Bucher Emhart Glass (BEG) has completed its servo-driven glass-forming portfolio with the latest, improved BIS machine.
BIS is the most recent addition to BEG’s range of IS forming machines and completes its range of fully servo-driven machines.
The first servo machine, NIS, was originally launched in 1999, since when over 100 units have been installed around the globe.
BEG is the only supplier of 100% servo forming machines in the world.
NIS is accurate, efficient and predictable, so it works well for high-volume, large-scale production.
In contrast, BIS can handle shorter runs, more frequent job changes and smaller ware sizes, and works well with smaller furnaces, making it well suited for plants who serve multiple customers with flexible, rapidly changing requirements.
Forward-looking glass-container plants are switching from pneumatic to servo controls, and BIS allows them to use the technology for all types of containers.
With the ability to handle 4¼”, 5” and 5½” wares, it can replace three different pneumatic machines types.
With 99% uptime, improved energy consumption, better quality and far easier maintenance, BEG estimates that the lifetime total cost of ownership for a BIS machine is 10% lower than a pneumatic equivalent. BIS is quieter too, improving the working environment for operators.
Servo technology also plays a key role in BEG’s End to End vision of automation and integrated control, and is in tune with its Stronger Together philosophy of integration, collaboration and relationship-building.
Over the last three years, BIS machines have been installed at Nampak Glass, South Africa, Noelle von Campe, Germany and Allied Glass, UK.
Since then, team members from both BEG and these plants have worked together to monitor the machine performance, quality and robustness to optimise designs to make BIS even more stable and efficient.

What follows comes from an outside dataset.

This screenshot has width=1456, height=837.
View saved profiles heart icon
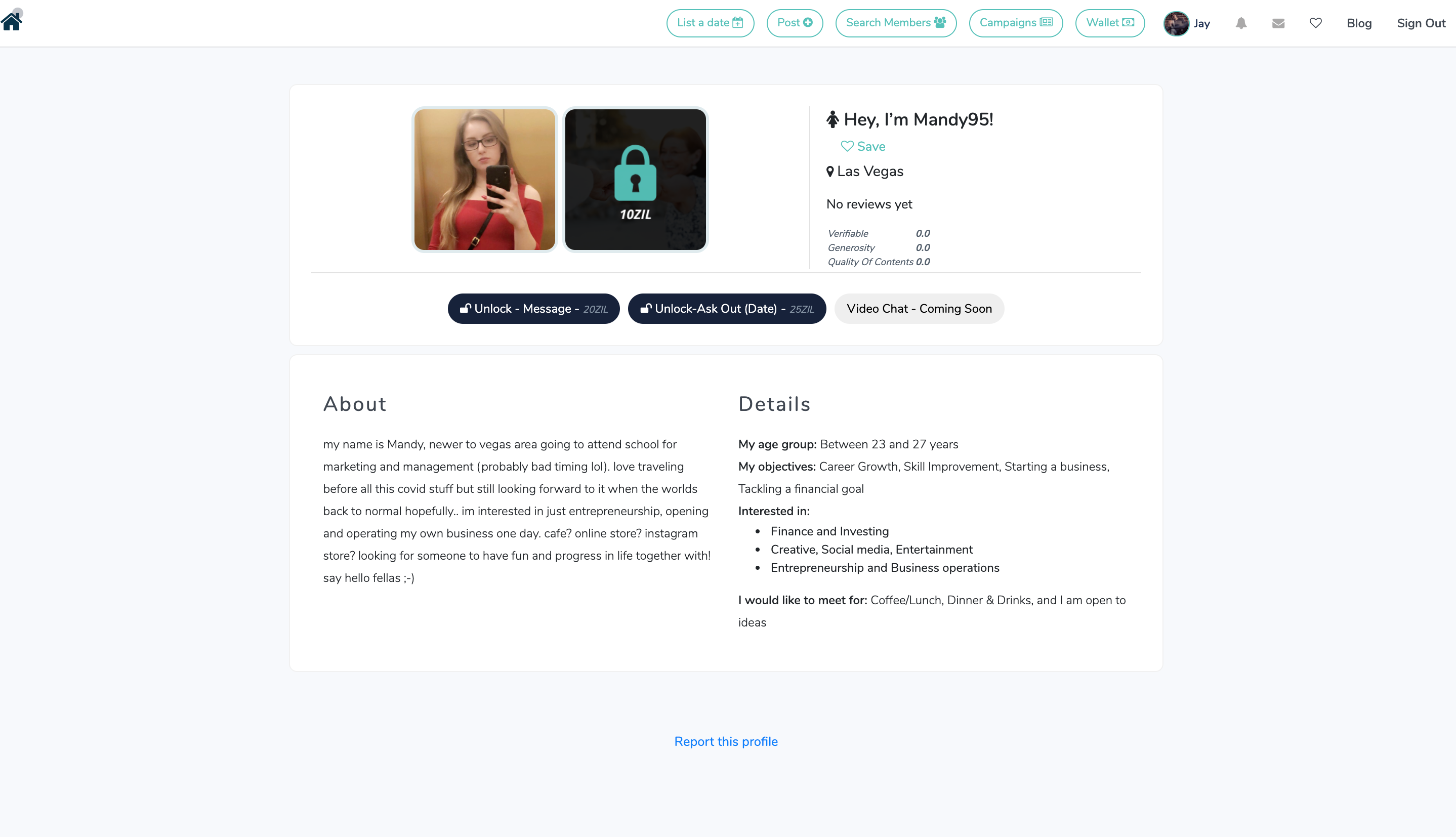point(1316,23)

There are big differences between historical pneumatic machines and new servo controlled machines. One of them being to have the ability to monitor and measure mechanism performance and herewith to identify wrong set-up of motions or mechanical misalignments during operation.
By using this information and making corrective actions, it will extend lifetime of the machine significantly.
In close collaboration with the BIS customers new working procedures were established, troubleshooting became much easier as well as preventive maintenance.
Collaboration is set to continue, unlocking even more improvements. A user group meeting at Allied in May 2017, attended by staff from BEG, Allied and Noelle von Campe, focused on key topics including mechanics, process cooling, user interface, servo technology, job changes and maintenance.
“Throughout its history, Bucher Emhart Glass has been all about customer collaboration,” said Jarmo Kammonen, BIS Product Manager at BEG.
“Since BIS hit the market, we’ve listened carefully to what our customers told us, and we’ve acted on it. With this launch, we’re ready to bring the benefits of BIS to many more glass plants who need an efficient, high-quality yet flexible forming machine.”
“It’s clear that servo is the future of glass container manufacturing,” added Martin Jetter, President of BEG.
“It’s faster, cheaper, more efficient and more accurate – and BIS puts those benefits within the reach of every glassmaker. Combine it with NIS and you can make any type of ware with servo technology. If you’re still wondering when you should ‘go servo,’ the time is now.”